Set-up and configuration of this product are pretty straightforward and multi clients can be deployed to allow multiple administrators to access the system.
Is SolarWinds Free?
No. SolarWinds is a paid product offered by an excellent and well-respected company.
Does SolarWinds Work on all Operating Systems?
SolarWinds works on Windows operating systems.
What are the Typical Uses for SolarWinds?
Uses of this tool include network discovery scanners, router password decryption, SNMP brute force cracker, and TCP connection reset program.
Splunk
Splunk captures, indexes and then correlates data in a searchable repository from which it can generate reports, graphs, alerts, visualization, and dashboards. Considered as one of the best security tools, the sheer power of this thing is incredible. It can scale endlessly and also has the ability to cluster.
Is Splunk Free?
A commercial version is available. Free versions may also be offered.

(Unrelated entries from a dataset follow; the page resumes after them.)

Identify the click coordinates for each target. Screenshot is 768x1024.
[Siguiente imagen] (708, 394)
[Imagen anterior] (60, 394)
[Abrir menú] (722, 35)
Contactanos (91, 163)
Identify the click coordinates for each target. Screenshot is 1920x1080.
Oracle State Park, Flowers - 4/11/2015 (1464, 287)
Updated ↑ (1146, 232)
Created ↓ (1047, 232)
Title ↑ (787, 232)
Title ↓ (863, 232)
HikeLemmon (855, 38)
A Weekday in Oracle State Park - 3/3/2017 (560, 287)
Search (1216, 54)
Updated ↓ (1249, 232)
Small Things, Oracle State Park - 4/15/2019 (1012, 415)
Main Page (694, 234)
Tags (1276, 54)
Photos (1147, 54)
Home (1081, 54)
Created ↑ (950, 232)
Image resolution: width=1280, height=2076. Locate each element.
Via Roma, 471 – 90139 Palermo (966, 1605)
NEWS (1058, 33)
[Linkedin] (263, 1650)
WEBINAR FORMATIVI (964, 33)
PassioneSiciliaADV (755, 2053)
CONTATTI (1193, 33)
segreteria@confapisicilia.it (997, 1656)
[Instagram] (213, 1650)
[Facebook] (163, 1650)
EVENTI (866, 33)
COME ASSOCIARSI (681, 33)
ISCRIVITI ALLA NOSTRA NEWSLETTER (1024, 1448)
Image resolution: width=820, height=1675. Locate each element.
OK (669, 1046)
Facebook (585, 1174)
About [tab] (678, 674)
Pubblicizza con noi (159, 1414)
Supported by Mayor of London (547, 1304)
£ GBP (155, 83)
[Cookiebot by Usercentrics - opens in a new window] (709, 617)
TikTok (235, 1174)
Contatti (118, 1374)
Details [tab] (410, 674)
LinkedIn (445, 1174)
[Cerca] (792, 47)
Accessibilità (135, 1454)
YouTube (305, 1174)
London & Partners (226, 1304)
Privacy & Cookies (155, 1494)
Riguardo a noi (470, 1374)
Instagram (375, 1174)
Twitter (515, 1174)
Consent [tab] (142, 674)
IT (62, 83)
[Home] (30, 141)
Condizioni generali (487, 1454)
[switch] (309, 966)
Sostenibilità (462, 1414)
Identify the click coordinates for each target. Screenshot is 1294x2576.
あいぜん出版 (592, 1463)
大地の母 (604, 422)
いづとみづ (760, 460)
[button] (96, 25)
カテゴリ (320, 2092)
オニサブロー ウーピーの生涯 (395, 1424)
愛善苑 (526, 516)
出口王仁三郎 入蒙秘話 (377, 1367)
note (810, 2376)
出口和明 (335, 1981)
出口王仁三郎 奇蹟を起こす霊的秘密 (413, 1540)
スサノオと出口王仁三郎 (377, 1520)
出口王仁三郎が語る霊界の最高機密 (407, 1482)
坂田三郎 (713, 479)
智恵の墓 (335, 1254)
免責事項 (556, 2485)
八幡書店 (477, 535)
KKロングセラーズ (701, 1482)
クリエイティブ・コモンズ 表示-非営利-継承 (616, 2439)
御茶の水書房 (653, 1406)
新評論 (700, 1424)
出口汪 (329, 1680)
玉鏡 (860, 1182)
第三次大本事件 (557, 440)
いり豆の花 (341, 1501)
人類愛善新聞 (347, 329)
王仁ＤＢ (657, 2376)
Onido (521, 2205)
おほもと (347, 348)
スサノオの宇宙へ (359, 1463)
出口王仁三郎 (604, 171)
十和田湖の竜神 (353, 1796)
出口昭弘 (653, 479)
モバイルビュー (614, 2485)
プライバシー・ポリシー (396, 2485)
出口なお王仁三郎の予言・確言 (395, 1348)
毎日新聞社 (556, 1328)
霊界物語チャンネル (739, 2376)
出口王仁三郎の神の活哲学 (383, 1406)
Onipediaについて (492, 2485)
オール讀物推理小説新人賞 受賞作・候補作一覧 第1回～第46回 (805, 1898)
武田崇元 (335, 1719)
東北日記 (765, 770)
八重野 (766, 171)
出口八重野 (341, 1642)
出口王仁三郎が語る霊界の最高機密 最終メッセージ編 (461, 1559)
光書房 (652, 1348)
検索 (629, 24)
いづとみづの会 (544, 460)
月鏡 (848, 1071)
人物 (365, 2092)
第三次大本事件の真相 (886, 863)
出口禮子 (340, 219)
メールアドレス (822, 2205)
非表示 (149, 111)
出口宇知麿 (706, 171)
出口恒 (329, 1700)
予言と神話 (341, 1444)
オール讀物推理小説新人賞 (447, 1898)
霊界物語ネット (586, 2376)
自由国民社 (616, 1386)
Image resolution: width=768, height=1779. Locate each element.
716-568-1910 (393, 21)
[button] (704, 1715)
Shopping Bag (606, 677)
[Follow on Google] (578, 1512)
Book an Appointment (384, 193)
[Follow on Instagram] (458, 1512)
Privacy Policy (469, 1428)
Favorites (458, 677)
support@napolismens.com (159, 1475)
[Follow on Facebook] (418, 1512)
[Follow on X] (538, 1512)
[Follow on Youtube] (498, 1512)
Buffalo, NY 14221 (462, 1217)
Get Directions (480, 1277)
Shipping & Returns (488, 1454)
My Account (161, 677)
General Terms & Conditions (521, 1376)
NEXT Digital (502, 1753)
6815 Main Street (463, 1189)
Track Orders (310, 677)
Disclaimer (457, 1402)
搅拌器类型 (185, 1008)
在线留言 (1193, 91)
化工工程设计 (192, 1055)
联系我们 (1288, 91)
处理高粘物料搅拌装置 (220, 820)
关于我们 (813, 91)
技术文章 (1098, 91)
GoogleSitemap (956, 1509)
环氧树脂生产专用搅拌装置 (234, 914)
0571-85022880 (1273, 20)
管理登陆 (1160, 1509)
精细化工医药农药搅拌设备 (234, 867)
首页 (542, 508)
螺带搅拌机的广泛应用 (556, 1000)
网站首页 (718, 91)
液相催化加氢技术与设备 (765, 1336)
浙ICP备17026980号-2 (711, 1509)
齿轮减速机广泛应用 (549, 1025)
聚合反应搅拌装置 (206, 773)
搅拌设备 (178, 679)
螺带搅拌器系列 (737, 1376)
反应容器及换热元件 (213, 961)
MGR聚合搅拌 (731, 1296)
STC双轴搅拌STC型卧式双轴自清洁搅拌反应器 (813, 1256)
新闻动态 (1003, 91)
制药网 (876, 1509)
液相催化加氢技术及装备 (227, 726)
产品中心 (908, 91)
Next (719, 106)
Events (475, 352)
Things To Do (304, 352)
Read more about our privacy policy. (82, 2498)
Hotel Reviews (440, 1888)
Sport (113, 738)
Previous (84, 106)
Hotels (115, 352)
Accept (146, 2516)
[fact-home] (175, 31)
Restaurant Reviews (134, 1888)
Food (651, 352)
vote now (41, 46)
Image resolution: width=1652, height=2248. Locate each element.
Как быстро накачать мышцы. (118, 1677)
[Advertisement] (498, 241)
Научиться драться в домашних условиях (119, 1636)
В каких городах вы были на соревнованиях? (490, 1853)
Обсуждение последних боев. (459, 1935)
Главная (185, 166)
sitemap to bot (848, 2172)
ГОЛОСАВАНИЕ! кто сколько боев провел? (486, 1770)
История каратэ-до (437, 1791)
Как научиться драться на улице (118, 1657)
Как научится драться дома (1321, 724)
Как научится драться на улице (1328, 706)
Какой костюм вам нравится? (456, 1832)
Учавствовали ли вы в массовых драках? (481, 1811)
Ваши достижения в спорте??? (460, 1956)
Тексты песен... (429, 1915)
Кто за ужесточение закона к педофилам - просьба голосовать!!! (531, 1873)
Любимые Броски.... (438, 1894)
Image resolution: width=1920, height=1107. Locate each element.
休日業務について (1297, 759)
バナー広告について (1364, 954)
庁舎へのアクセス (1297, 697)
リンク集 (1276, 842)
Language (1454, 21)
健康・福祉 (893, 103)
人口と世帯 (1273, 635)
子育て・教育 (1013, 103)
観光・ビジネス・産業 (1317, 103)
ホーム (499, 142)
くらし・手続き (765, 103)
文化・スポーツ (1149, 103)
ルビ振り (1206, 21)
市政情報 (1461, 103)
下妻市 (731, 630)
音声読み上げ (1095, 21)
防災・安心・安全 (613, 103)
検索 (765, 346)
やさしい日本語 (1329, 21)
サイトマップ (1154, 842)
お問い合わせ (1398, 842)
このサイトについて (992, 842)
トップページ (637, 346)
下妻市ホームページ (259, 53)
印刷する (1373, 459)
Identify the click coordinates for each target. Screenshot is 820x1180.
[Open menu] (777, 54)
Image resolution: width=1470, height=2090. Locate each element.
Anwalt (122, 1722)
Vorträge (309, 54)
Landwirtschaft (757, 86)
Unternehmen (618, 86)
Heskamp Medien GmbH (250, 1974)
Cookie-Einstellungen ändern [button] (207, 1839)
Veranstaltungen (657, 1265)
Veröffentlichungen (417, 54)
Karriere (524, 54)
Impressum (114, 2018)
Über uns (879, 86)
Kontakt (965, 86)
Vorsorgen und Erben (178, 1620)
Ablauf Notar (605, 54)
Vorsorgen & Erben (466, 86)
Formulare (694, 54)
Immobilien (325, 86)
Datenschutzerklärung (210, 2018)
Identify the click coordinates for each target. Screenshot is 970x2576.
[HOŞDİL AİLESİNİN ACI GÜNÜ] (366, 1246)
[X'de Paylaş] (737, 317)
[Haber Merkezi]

Does Splunk Work on all Operating Systems?
Works natively for Linux and MAC OS X.
What are the Typical Uses for Splunk?
Splunk is used to search, monitor, report and analyze real-time streaming and historical IT data. It can collect logs from different sources and make them searchable in a unified interface.
FAQ
If My Internet Is Slow Does It Mean The Network Is Hacked?
There are many possible reasons your Internet connection might seem to be slow. Potential problems include issues with your modem or router, Wi-Fi signal, signal strength on your cable line, the number of devices on your network saturating your bandwidth, or even a slow DNS server. It does NOT necessarily mean that someone has installed some sort of hacking network device, software or tool on your network.
Can Wireshark Be Detected On A Network?
You can’t detect a fully passive sniffing tool (such as Wireshark) on the network when in “fully passive” mode because the software uses a network card with its TCP/IP stack disabled. That way the tool card will only listen and never talk, so it’s almost impossible to detect Wireshark.